I locked those thoughts away as I cleared my throat, waiting pointedly for him to get the hint and get the fuck out of my car.

“Oh, sorry.” Felix shoved the door open, sliding out with surprising grace that he immediately ruined the effect of, because his dopey smile appeared again as he ducked down to say goodbye. He looked like an overeager puppy dog, far too excited at the prospect of spending more time together. “You’ll come over—”

“Later, yes. Try not to touch anything or…god—spread anything. Please.”

“No spreading the crime sce—”

“Uh—” I cut him off, glancing around to make sure the street was still dead. Realistically it was four in the morning. No one was awake, aside from us. Not in our sleepy mountain town. “Watch your mouth, Finley.”

“Felix.” Felix’s cheeks were splotchy red as he bit his lip.

“Whatever.”

Finley-Felix-Whatever grinned at me, his eyes crinkling at the corners.

He was an odd man. He spoke in a dated sort of way, and despite being an idiot—came across as far older than he looked.

Sometimes, it even seemed as though he was from a different time period entirely, all “gosh’s” and “neat”s, and vintage clothing.
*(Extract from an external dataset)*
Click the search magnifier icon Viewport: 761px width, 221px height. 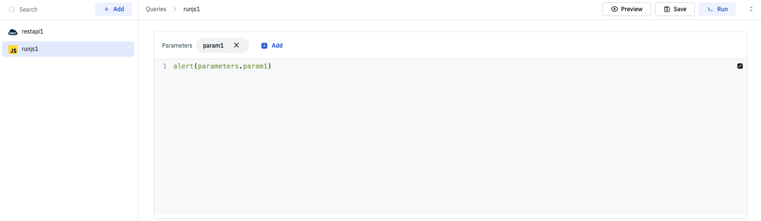click(x=12, y=9)
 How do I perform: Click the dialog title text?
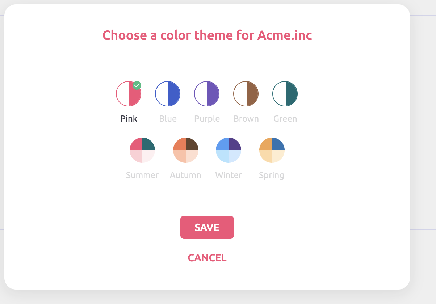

Often his accent was almost transatlantic, which I could only attribute to perhaps an upbringing reared entirely in front of black and white television.

I could relate, as my mother had been a movie buff before she died.

“I can have your shirt dry cleaned,” Felix offered in that same lilting tone he always used, while simultaneously waving one of the aforementioned shirt’s drooping sleeves at me.

I hated how cute he looked, swathed in Armani.

“Mmm.” It was neither agreement or disagreement. The only dry cleaner I trusted was my own—as he was a member of The Club—but I wasn’t about to shoot Felix while he was already down. “Goodnight, Finley.”

Felix made an annoyed sound in response to the use of his last name, but his smile didn’t waver. “Goodnight, Marshall.”

Despite telling him to be quiet, I couldn’t help but add in my severest tone possible, “Try not to kill anyone else, please?”

“Aye aye, Captain.”

And with that, he was off, practically skipping up the steps to his front door.

I pulled away, parking inside my own garage across the street, though I didn’t head inside.